I’m calling the doctor. And hoping for the best.

[Edit]: Yesterday, I read my horoscope for today and was at least a little bit nervous. Today, I’ve learned that those physical needs that were predicted turned out to be a desire for a very, very long nap.

Traffic

by Bitch & Animal

this is the point
where the eye and I don’t meet
this is the point
that spells defeat
i have watched your unlove
written like tabloids
i had to stumble on buying my food
there you were
unfolded in headlines and horror
i love all those bits of you
i love all those bits of you
on the hardwood floor
where the bird imitates our fighting
you put the golf show on
to avoid my crying
you cup your arm to care
where the hurt went in
and well, why does it hurt?
complications of leftover racisms
why does it hurt?
you start the road trip off with accusations
of why does it

feel like i’ve been run over in traffic
scratchin in the dust of someone’s leavin
punches in my gut
oh look i’m bleeding
not for you, for me this time, this time
not for you, for me
this time

just for the record, there is no record
it’s a problem
there is no “this is what you said”
that’s already gone
all we have are our love
and our guts baby
all we have are our love
and our guts baby
they’re all over the road

you don’t know the difference
between anger and pissed off
one is doing and one is feeling
one is doing and one is feeling
and i’m feeling
i’m feeling

feels like i’ve been run over in traffic
scratchin at the dust of someone’s leaving
punches in my gut
oh look i’m bleeding
not for you, for me this time, this time
not for you, for me
this time

i need to be healed
i need to be healed

just saying it does it
just smashing it crushes it
just loving it douses it

just saying it does it
just smashing it crushes it
just loving it douses it
just loving it douses it

feels like i been run over in traffic
scratching at the dust of someone leaving
punches in my gut
oh look- i’m bleeding
not for you, for me this time, this time
not for you, for me.
not for you, for me.

Passed out in the back of black cars

I was right about my habits when it comes to blogging, but I guess that’s okay. I think I’m nearing time for a new layout. I have some ideas in my head but so far they haven’t translated well on paper. Perhaps some reds and blacks? I’m not sure.

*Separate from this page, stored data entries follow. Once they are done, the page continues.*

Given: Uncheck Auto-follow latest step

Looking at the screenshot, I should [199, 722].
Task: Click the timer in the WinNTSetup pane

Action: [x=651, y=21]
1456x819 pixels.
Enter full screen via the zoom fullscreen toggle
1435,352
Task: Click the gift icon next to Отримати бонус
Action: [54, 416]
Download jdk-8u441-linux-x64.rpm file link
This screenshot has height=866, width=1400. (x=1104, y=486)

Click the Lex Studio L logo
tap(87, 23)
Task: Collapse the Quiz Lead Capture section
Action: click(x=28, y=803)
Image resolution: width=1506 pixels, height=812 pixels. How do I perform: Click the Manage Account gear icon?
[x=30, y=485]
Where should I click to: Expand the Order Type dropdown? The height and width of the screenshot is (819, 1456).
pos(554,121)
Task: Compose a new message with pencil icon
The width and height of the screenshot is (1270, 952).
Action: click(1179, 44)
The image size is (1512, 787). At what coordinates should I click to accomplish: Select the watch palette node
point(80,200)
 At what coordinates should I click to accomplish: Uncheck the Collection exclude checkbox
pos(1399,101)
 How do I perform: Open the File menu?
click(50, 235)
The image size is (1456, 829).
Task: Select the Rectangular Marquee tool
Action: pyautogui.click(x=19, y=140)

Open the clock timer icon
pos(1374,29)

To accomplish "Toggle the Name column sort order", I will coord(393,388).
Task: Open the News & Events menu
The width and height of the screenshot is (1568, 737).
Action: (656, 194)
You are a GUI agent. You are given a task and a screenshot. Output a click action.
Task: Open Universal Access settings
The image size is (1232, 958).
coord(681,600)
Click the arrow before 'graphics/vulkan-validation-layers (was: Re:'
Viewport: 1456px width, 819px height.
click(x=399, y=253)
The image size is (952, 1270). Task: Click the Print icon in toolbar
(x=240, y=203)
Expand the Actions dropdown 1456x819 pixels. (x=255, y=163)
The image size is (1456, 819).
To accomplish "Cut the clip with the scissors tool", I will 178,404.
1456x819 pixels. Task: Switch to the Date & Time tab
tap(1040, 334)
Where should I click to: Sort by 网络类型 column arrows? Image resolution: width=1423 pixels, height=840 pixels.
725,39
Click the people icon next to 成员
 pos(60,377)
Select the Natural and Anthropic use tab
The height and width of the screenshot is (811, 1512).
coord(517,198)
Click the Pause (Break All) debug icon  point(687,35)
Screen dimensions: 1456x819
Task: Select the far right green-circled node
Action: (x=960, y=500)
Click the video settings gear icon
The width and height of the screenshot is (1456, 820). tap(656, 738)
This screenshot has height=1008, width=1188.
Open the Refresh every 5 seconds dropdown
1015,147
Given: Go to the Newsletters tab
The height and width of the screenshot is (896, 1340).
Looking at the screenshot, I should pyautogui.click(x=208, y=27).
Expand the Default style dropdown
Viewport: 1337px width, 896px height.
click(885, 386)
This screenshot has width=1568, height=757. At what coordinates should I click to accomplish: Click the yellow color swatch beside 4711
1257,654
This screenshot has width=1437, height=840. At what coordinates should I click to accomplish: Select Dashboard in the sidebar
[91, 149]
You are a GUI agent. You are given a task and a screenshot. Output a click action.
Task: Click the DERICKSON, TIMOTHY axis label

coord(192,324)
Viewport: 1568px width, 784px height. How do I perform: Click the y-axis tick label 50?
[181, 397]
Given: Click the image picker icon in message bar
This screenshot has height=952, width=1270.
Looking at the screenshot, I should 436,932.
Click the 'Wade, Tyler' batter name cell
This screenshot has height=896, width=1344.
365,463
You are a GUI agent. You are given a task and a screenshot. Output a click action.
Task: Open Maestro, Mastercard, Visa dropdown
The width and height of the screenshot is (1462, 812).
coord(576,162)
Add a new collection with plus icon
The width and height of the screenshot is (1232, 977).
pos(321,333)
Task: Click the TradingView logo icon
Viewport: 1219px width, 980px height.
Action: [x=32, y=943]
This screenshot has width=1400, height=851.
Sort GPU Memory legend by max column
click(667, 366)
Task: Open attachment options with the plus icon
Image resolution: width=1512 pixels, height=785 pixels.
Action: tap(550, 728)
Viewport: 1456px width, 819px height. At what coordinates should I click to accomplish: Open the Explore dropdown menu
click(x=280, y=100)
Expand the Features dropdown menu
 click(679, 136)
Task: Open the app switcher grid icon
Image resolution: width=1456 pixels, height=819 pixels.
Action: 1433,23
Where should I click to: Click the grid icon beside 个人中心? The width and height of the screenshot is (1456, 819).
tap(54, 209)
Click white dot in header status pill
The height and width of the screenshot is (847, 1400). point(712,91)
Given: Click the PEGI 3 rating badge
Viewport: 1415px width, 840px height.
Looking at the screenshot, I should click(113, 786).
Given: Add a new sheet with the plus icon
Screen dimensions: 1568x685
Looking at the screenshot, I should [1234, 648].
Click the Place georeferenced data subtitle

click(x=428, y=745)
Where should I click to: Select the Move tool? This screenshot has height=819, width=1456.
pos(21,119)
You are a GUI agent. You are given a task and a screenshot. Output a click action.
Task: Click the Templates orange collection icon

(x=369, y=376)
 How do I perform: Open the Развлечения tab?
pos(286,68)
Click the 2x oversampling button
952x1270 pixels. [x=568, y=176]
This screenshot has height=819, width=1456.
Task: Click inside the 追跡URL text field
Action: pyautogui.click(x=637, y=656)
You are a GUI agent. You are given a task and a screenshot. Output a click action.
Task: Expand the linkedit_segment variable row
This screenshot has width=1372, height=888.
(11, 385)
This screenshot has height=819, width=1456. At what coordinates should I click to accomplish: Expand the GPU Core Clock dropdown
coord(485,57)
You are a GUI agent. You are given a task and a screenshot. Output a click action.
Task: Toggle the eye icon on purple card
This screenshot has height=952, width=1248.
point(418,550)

I hung out with Joe today and we had a pretty good time. it’s nice to be able to hang out and not have it be all pondering what went wrong. I think that’s been the major problem lately. We had lunch at Johnny Carino’s where my eggplant parmigiana was effin fantastic. Oh man. Then we saw Flags of Our Fathers. It was horribly, consistently depressing. But it was also a fantastic movie. It made me really want Jarred not to go back to Iraq. But I suppose he has to do what he has to do.. and I’m the one that worries openly about it. He just sorta goes. And hates his job. I thought the movie was incredibly well done though. The filmography and everything was great. And that Ira Hayes. Awesome.

Hesch also got a celly phone. Whee! Finally! It’ll be nice that he’s kind of being an adult now. Maybe next semester he’ll get a car? Huhmsh. We can hope.

I’ve been looking into grad schools lately and talking to Morse/Prasch/Bearman about them. I also took a practice GRE yesterday and it went really well. I got a 510 on it which isn’t that bad for my first practice. As I study and brush up on math skills it should only get better.

Tonight begins my Halloweekend-Bender. I’m so excited.

The Virgin Mother of God

I’m reading for my Morse term paper about Mary before Guadeloupe. How empowering it is to read these sermons!